Meticulously researched, but with limited audience appeal.

A detailed, yet sometimes-plodding study of the life and work of Georgette Heyer (1902–1974), the best-selling British Regency romance writer.

Kloester (Georgette Heyer’s Regency World, 2005) spent 10 years researching this book, which draws from "new and untapped archives of [Heyer's] letters,” as well as the author's notebooks and other private papers. The result is a carefully crafted, narrowly focused biography that concentrates on Heyer and her novels to the near exclusion of the times in which she was writing.

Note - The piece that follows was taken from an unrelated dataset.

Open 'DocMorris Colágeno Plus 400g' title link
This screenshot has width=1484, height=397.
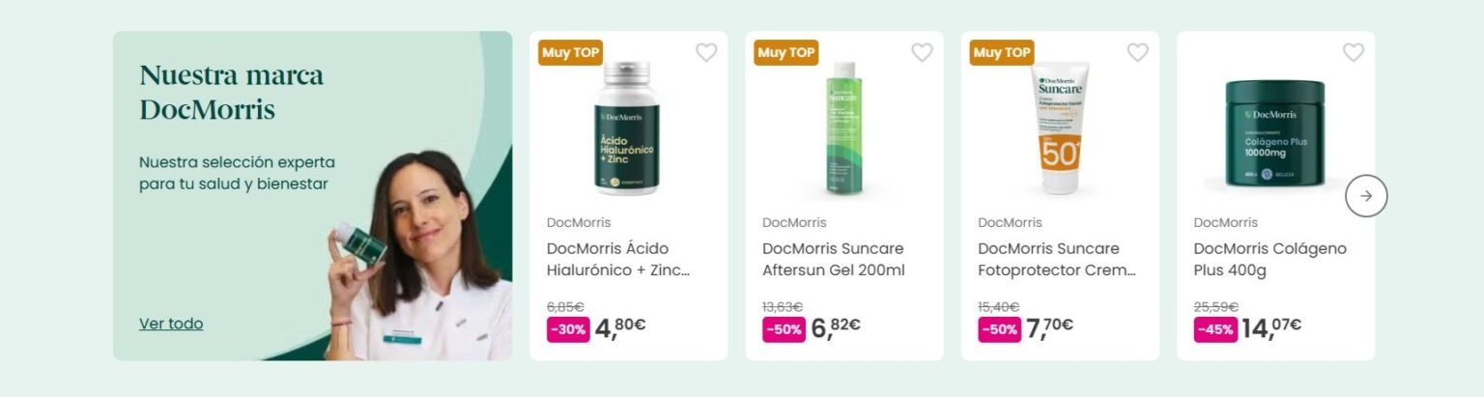1270,260
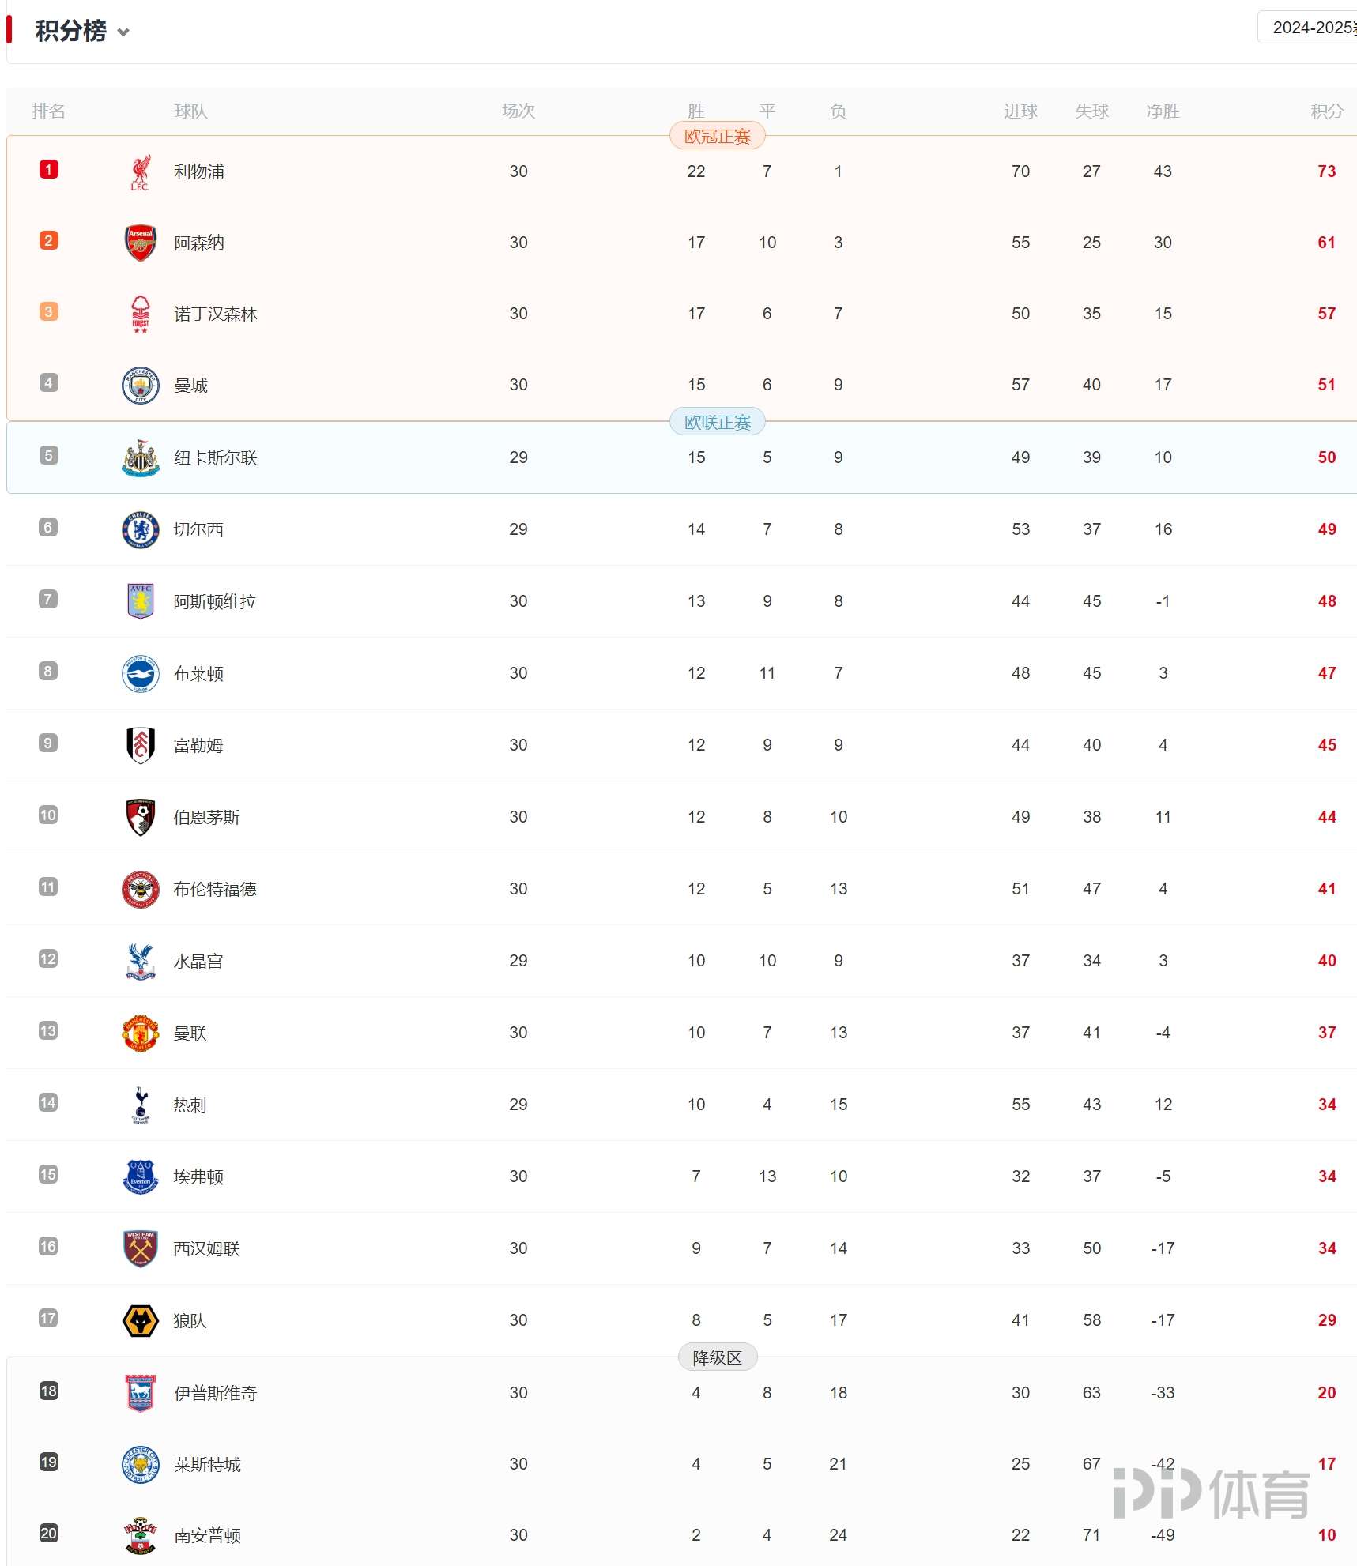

The woman whom the Daily Telegraph called the "20th Century Jane Austen” was "born an Edwardian.” But Kloester points out that Heyer's upper-middle-class world and many of the traditions that informed it—“servants, horses and carriages, good manners, correct speech, the right clothing and a certain level of education and cultural literacy”—were products of the English Regency. Encouraged from an early age by her literature-loving father to read widely and write, Heyer produced her first novel when she was just 17. However, it would be more than 20 years before she would focus exclusively on the Regency romances for which she is best remembered. Until that time, she dabbled in historical, contemporary and detective fiction writing and experienced modest, but steadily increasing, success with each novel she published. After her father died in 1925, Heyer supported her mother and two brothers on her literary earnings. Until her husband could practice as an attorney, she had to support her own household as well, factors that Kloester believes contributed to her all-consuming drive to write. Heyer produced more than 50 novels in her lifetime, in addition to numerous short stories. Unable to see her work as being on par with "serious" writers, she would assert that her books sold because they were historical romances "that [didn't] date.” But as Kloester observes, the literary legacy Heyer could not fully own still "endures.”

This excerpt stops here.